DNA Sequencing from Formalin-Preserved Specimens

jars.2It’s common wisdom that formalin-preserved samples can’t be DNA sequenced because formalin degrades DNA beyond use . However, a paper recently appeared in Genome Research, describing successful whole genome sequencing of formalin-prepared samples.

If it is possible to sequence DNA from formalin-fixed specimens, then that opens up a world of genetic studies through space and time using museum specimens.

However, the samples in the Genome Research paper, besides being formalin fixed, were also paraffin-embedded, and probably deep-frozen, as they were cancer research archival samples. Paraffin embedding and deep-freezing may also be required for successful sequencing of formalin fixed samples. Thus, perhaps the method won’t work for samples stored for 75 years at room temperature.

I don’t have the expertise to say. Any of our more molecularly savvy readers care to venture?

If there is any DNA left behind, say after a short formalin fix followed by ethanol storage, then DNA sequencing of formalin-preserved samples should be the equivalent of ancient DNA approaches, no?

CITATION: Scheinin, Ilari et al. 2014. DNA copy number analysis of fresh and formalin-fixed specimens by shallow whole-genome sequencing with identification and exclusion of problematic regions in the genome assembly.

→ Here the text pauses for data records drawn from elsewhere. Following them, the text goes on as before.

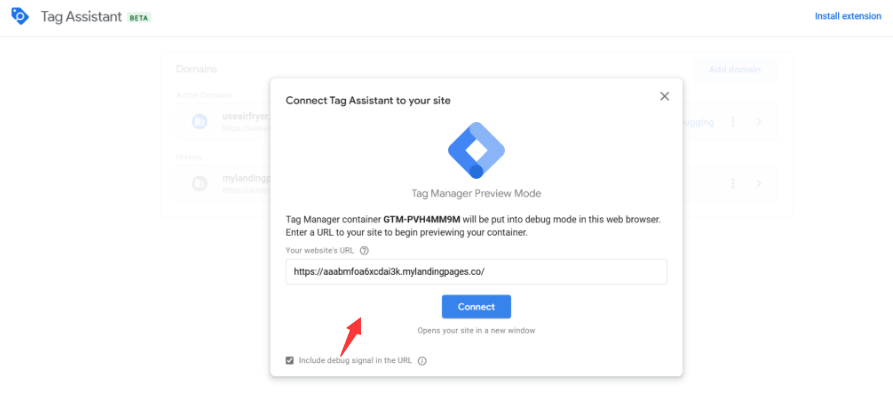The width and height of the screenshot is (893, 402).
Task: Click the debugging link in active domain row
Action: coord(696,122)
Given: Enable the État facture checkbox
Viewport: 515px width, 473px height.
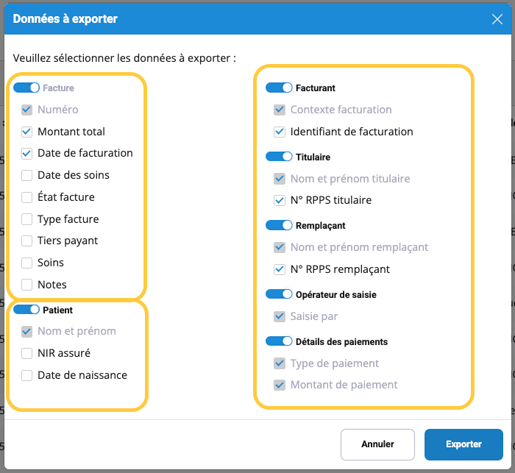Looking at the screenshot, I should pos(27,197).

Genome Research 24: 2022-2032. doi: 10.1101/gr.175141.1

About Yoel Stuart

I am interested in whether, how, and why ecology shapes evolution (and evolution shapes ecology) through time, with an emphasis on microevolutionary pattern and process, adaptation, and field experiments. I completed my Ph.D. on Anolis lizards in the Department of Organismic and Evolutionary Biology at Harvard University. I am currently a post-doctoral researcher at the University of Texas, Austin studying threespine stickleback. They're not anoles, but they're cool too.

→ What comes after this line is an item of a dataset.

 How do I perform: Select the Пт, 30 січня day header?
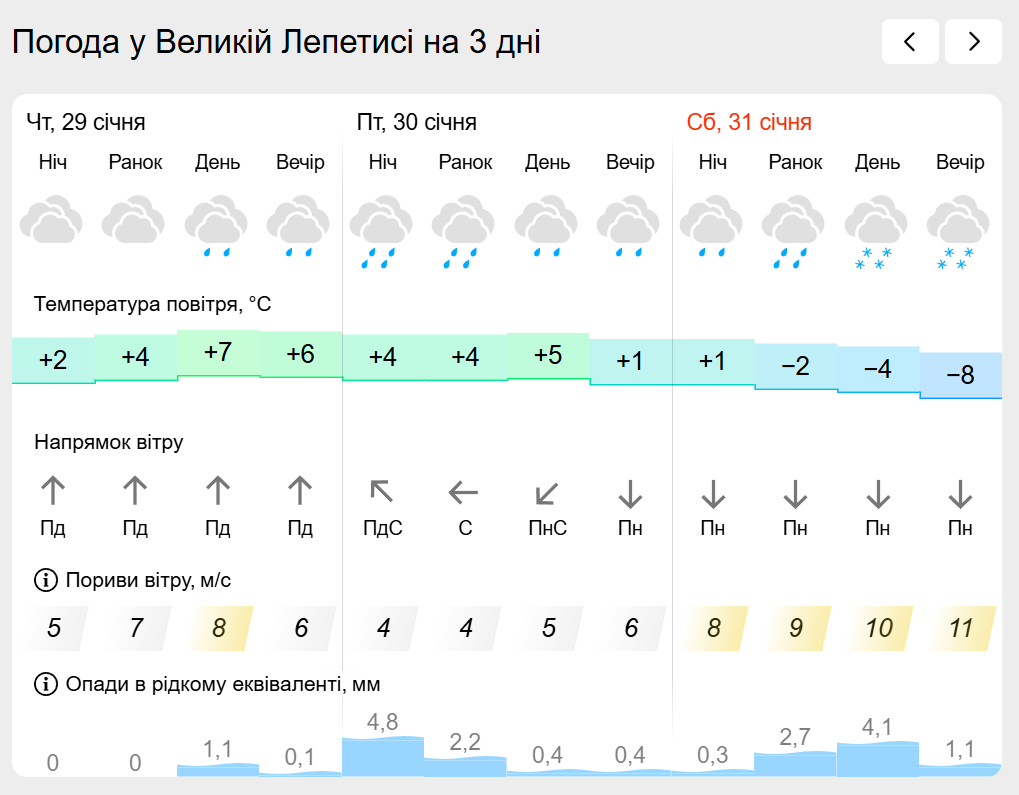tap(417, 123)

3 thoughts on “DNA Sequencing from Formalin-Preserved Specimens

  1. If the specimen was paraffin embedded, then it had to have been dehydrated, run through clearing agents and heated for infiltration. These are extremely harsh treatments, particularly the heat (approx. 60 deg. C) that would only have served to denature the DNA further. As such, it is likely that unsectioned tissues from museum specimens would work better (unless there is something about the histological preparation of the tissue that is a necessary part of the DNA extraction).

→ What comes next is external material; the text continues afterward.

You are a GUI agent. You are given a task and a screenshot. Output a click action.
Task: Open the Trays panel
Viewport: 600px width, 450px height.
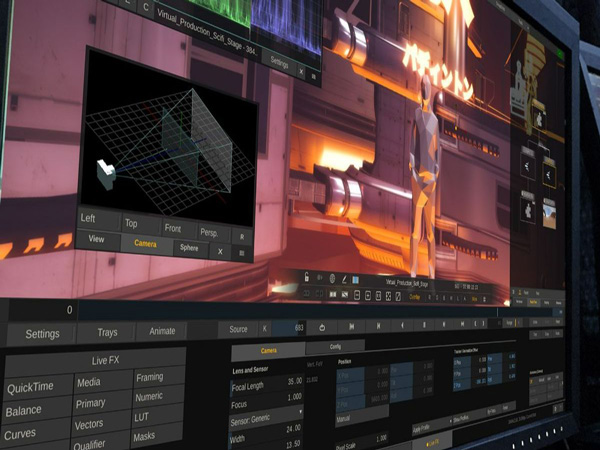coord(106,332)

  2. I was about to write nearly the same thing that Kurt said. The nucleic acids are in the tissue regardless of how you treat them. We even do in situ hybridization on paraffin embedded tissues which is RNA-based. We also regularly recover RNA of deep sequencing quality from 12um frozen sections that were laser captured from tissue lightly fixed in paraformaldehyde. If I had to guess what the typical problem with recovering DNA from museum specimens is I would error on the side of over-fixing of the tissue creating too much cross linking for the typical DNA extraction to work efficiently. Unfortunately, I don’t immediately see the details of the fixation and storage described in the paper you highlighted.

    1. One other thought, while I am far from a sequencing jockey I would also guess that there is an important difference in sequencing techniques that needs to be highlighted. Using Illumina sequencing technology these authors were likely recovering relatively short reads that may be relatively forgiving to fragmented DNA. When I think about people working with museum collections I would imagine that they are trying to recover much longer amplicons using standard PCR and Sanger sequencing, which would become difficult if the DNA has become degraded during preservation or extraction.

Leave a Reply

Your email address will not be published. Required fields are marked *

Optionally add an image (JPEG only)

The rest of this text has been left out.